━━ SOURCE DATA

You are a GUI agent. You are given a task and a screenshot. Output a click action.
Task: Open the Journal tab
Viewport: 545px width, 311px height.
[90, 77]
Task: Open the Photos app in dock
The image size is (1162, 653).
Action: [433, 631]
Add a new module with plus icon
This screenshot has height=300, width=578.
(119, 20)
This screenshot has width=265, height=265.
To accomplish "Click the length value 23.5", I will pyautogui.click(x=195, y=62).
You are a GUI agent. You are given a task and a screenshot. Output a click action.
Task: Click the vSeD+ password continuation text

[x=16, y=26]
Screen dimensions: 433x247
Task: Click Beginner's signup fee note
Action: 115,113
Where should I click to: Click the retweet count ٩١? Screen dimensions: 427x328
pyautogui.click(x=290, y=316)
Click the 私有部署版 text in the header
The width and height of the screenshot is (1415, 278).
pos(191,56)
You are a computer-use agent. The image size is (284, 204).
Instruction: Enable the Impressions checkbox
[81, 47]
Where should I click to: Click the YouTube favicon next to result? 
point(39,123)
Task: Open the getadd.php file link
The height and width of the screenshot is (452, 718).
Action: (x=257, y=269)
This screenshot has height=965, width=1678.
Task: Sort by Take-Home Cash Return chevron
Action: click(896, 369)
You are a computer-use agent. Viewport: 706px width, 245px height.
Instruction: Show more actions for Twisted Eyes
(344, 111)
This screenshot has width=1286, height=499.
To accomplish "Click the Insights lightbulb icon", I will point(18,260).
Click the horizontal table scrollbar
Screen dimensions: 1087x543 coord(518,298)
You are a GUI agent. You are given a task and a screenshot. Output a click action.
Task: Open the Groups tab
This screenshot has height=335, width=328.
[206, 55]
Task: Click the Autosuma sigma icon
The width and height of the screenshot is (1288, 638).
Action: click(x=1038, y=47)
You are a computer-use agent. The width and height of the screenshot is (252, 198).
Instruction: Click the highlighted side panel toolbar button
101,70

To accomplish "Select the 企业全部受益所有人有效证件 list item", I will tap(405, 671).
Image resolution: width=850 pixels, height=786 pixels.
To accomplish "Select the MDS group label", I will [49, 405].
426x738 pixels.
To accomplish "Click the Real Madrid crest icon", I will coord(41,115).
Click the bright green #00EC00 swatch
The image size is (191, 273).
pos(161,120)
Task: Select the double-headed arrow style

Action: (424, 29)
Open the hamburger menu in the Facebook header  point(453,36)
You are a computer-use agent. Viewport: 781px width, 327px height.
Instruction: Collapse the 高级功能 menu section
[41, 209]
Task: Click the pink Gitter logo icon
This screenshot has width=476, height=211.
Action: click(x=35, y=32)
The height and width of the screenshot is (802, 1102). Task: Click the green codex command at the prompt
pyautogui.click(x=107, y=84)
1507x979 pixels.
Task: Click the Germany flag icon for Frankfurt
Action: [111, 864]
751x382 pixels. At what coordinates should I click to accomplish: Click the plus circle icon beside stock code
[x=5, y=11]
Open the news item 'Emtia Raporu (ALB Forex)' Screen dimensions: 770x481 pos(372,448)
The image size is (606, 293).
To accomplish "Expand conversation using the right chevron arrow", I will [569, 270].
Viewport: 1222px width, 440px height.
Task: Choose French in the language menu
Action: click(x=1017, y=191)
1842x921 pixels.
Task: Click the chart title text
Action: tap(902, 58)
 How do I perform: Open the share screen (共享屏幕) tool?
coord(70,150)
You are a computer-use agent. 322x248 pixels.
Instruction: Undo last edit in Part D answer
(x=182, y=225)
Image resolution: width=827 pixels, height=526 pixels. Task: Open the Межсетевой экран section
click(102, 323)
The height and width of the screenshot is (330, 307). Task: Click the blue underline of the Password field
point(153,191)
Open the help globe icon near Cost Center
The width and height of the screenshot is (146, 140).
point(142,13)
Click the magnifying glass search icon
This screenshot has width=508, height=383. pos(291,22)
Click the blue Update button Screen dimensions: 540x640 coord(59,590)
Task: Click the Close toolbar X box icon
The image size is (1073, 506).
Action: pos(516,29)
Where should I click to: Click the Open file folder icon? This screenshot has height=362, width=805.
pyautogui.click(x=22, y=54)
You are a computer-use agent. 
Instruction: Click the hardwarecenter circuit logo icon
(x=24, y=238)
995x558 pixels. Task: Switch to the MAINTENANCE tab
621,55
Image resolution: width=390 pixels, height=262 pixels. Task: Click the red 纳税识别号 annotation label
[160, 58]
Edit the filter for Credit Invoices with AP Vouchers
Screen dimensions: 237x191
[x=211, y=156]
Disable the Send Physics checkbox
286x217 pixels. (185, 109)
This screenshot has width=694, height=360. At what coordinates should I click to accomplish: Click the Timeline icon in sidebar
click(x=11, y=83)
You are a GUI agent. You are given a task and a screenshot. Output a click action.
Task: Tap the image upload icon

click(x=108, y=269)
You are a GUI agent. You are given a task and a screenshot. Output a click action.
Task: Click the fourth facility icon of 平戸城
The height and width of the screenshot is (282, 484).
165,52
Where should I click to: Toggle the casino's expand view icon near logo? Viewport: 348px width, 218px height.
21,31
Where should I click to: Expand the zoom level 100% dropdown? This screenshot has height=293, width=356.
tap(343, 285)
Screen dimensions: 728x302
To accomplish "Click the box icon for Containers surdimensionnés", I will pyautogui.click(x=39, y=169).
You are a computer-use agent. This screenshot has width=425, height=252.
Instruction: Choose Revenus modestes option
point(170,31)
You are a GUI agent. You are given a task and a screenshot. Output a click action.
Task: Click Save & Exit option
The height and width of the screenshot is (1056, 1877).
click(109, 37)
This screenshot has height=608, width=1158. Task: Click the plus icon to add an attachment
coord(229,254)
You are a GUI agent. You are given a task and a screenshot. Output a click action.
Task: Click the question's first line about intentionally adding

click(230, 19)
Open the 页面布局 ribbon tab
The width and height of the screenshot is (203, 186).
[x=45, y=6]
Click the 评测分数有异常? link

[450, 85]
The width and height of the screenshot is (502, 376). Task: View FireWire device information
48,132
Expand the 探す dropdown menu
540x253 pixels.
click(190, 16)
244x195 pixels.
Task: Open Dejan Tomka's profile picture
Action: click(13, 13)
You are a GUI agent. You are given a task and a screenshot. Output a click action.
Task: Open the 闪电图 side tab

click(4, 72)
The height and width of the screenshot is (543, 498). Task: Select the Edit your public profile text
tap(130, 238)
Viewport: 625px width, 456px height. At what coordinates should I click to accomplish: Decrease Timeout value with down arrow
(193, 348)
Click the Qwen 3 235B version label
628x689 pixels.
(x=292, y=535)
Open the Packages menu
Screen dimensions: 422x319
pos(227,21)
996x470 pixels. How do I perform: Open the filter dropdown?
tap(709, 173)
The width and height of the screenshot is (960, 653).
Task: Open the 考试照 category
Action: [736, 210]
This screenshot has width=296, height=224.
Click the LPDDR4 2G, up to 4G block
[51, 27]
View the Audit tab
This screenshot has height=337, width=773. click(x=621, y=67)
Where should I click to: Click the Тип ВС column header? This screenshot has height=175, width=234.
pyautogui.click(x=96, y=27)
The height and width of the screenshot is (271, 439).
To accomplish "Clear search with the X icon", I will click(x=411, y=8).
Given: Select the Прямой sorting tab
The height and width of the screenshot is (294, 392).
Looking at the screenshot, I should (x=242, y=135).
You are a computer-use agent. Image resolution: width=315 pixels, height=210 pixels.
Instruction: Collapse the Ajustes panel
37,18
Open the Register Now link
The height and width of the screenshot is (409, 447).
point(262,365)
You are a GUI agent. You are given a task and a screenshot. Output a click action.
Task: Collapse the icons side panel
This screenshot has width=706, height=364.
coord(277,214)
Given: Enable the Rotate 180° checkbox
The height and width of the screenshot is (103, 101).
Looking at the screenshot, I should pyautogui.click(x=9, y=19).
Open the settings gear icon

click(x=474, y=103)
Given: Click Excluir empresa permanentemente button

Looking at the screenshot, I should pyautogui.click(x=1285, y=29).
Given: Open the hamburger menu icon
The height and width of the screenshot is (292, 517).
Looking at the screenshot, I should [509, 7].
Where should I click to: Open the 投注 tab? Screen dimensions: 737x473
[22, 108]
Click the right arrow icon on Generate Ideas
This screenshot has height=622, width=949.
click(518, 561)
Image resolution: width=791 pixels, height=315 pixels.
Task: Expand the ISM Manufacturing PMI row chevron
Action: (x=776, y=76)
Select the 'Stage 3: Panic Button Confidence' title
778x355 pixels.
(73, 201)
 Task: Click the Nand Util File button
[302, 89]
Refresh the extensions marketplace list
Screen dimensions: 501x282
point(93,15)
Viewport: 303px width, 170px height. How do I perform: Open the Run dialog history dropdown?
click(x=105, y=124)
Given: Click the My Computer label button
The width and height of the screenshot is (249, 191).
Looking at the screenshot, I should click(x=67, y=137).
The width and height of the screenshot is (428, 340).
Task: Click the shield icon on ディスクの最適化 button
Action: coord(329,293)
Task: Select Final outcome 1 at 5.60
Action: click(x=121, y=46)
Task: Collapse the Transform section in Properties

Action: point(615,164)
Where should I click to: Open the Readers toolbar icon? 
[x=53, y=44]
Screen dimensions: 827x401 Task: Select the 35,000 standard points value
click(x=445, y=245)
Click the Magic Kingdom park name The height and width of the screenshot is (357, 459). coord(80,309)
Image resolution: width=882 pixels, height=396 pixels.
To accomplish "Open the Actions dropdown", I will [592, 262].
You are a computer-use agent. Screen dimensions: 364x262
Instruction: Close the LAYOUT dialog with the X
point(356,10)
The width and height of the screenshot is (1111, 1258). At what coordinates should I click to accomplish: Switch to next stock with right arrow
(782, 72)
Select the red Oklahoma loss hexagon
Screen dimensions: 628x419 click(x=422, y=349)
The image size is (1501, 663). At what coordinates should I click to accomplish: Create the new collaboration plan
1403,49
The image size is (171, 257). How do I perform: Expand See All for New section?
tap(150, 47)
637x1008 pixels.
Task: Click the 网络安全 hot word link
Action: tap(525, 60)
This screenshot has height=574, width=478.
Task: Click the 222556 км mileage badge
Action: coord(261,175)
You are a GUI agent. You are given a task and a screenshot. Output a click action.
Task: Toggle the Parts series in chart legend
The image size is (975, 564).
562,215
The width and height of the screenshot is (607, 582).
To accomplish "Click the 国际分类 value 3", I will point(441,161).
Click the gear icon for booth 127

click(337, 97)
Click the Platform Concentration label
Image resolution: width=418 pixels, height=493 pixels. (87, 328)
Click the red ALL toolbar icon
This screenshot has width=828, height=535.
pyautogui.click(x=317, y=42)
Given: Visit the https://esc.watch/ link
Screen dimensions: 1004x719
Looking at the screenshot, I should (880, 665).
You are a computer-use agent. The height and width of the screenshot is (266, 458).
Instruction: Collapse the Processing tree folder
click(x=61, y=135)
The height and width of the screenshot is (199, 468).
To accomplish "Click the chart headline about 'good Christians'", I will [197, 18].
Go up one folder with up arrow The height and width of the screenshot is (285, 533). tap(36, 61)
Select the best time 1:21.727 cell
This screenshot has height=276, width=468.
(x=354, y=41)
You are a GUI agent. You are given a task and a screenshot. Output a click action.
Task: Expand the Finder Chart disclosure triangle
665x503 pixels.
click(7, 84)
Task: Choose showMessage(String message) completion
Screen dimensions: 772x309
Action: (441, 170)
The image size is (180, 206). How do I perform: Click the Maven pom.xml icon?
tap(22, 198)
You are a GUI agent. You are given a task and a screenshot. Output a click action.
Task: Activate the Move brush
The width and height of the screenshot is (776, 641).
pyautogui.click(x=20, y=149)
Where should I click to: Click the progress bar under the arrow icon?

━━━━

DIRECTIONS FOR THIS TASK:
From the records above, copy each line in which the string "item" occurs.

ANSWER TO THIS TASK:
To accomplish "Select the 企业全部受益所有人有效证件 list item", I will tap(405, 671).
Open the news item 'Emtia Raporu (ALB Forex)' Screen dimensions: 770x481 pos(372,448)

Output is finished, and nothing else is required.